Aim of the task:
Nothing but the lines from the one containing "is (854, 1435)." through the last line of the entries should appear in the output, each verbatim.

[Saved entries]
====
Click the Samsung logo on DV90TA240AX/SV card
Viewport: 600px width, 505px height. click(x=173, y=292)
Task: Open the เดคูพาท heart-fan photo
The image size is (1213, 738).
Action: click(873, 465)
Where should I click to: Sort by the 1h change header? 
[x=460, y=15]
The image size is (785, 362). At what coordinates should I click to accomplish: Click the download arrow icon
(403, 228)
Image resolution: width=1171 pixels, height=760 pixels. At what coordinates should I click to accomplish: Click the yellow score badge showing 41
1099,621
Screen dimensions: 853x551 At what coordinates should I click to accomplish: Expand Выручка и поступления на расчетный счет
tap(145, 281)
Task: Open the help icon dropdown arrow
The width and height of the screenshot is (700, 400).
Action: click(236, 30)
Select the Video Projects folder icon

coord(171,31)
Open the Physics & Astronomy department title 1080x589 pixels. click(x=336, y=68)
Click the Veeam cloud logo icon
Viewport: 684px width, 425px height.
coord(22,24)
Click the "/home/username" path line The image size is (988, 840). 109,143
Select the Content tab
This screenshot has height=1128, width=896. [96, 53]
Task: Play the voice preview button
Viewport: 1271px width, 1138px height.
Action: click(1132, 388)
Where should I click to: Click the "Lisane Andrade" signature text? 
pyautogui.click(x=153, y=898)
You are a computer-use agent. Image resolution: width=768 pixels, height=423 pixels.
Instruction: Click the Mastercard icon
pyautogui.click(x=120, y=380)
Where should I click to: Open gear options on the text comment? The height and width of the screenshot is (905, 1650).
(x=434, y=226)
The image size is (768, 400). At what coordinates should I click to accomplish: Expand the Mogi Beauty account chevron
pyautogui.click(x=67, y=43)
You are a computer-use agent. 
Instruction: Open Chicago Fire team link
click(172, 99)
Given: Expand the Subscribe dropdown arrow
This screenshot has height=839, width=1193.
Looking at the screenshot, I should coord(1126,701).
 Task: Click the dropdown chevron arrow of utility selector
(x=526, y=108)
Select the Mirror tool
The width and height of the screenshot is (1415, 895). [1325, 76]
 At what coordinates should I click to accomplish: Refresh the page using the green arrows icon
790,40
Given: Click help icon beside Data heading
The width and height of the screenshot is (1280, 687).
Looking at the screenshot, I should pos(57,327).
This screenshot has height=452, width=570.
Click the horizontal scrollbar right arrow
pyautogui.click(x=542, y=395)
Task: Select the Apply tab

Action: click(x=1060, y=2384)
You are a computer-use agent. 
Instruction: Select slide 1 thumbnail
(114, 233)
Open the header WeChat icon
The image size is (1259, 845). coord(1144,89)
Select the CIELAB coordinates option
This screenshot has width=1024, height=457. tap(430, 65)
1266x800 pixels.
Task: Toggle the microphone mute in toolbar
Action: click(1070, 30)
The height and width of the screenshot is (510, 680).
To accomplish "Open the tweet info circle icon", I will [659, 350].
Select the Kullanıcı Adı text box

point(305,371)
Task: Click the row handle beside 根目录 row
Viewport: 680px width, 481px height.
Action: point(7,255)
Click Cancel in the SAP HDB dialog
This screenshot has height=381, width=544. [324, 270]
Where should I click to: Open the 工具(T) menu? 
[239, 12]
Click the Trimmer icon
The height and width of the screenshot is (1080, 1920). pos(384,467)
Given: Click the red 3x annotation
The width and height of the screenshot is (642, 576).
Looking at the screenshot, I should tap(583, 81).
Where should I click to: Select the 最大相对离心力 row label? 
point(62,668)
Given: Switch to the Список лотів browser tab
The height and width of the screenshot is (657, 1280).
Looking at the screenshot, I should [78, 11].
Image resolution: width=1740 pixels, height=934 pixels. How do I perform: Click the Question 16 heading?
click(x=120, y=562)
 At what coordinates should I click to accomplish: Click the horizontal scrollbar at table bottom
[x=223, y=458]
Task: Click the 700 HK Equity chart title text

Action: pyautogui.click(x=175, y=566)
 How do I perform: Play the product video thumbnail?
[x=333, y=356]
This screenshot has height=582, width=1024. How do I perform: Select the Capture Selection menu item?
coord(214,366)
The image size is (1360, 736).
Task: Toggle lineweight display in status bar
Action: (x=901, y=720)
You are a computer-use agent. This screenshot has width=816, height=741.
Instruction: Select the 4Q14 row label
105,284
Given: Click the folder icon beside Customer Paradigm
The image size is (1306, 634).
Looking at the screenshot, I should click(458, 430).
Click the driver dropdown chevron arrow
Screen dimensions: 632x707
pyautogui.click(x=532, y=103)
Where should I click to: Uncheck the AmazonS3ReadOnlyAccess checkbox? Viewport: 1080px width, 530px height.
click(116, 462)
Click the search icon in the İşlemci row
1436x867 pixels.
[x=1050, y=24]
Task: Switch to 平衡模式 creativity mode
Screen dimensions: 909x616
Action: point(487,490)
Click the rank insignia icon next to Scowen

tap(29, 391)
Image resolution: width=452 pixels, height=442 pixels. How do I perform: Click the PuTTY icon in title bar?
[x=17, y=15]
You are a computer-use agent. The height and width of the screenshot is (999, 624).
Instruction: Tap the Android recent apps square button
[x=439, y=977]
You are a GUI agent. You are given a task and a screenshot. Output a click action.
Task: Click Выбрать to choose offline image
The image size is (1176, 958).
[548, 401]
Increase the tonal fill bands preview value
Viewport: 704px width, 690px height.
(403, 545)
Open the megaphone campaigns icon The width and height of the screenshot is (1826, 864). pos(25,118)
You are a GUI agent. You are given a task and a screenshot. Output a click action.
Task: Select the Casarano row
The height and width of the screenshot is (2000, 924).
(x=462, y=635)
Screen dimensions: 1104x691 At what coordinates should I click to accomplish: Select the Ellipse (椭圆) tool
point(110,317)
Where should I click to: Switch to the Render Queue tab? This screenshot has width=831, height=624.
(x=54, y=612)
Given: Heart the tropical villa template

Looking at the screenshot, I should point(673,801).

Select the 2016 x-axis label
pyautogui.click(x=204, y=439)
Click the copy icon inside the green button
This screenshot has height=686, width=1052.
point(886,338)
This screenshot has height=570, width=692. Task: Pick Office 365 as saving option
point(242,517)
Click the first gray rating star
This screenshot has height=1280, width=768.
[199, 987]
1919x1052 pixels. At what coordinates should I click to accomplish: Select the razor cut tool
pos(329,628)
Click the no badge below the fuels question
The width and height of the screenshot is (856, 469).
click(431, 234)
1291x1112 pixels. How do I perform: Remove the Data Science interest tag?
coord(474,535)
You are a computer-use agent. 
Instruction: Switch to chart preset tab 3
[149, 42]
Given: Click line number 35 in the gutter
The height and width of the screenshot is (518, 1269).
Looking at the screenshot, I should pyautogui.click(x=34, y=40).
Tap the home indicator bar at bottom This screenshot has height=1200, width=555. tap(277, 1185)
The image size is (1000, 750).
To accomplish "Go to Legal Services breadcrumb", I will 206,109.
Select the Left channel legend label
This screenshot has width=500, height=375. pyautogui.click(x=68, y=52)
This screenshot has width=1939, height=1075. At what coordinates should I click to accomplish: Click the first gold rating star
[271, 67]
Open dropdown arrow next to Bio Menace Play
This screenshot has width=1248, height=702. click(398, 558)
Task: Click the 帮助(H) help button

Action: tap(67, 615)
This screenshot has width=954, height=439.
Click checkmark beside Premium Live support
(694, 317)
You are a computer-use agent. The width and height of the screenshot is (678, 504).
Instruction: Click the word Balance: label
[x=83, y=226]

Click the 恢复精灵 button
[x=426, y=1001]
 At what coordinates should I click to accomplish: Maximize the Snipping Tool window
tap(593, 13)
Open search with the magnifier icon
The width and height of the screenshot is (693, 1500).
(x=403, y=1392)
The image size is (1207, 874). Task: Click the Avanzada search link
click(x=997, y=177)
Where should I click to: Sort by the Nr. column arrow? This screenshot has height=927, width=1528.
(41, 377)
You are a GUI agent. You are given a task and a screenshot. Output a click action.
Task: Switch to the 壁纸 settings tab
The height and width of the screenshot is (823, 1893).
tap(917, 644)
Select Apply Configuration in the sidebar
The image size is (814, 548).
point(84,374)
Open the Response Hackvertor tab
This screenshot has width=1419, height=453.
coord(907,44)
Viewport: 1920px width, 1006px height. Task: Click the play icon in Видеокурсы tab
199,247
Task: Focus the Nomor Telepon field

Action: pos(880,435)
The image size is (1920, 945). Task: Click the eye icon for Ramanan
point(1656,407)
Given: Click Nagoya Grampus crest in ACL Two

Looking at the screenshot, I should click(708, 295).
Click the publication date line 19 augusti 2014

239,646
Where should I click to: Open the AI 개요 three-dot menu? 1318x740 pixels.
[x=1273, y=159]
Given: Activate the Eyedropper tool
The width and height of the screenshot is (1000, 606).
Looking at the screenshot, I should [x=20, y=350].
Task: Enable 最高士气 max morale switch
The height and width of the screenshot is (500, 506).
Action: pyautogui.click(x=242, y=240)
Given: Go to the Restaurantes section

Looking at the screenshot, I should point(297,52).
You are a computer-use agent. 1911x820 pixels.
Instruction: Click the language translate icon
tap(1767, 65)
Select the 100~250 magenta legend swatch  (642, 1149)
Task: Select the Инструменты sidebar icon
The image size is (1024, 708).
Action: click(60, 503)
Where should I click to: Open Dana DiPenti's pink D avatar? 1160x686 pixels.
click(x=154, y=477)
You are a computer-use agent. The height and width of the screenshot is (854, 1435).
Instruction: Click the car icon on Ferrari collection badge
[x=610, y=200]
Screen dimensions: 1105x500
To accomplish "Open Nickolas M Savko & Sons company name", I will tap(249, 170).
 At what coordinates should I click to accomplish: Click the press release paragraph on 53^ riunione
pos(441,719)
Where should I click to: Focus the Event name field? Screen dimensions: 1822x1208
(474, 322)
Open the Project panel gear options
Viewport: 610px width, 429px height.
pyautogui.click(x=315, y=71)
====
Response to the exercise:
You are a computer-use agent. The height and width of the screenshot is (854, 1435).
Instruction: Click the car icon on Ferrari collection badge
[x=610, y=200]
Screen dimensions: 1105x500
To accomplish "Open Nickolas M Savko & Sons company name", I will tap(249, 170).
 At what coordinates should I click to accomplish: Click the press release paragraph on 53^ riunione
pos(441,719)
Where should I click to: Focus the Event name field? Screen dimensions: 1822x1208
(474, 322)
Open the Project panel gear options
Viewport: 610px width, 429px height.
pyautogui.click(x=315, y=71)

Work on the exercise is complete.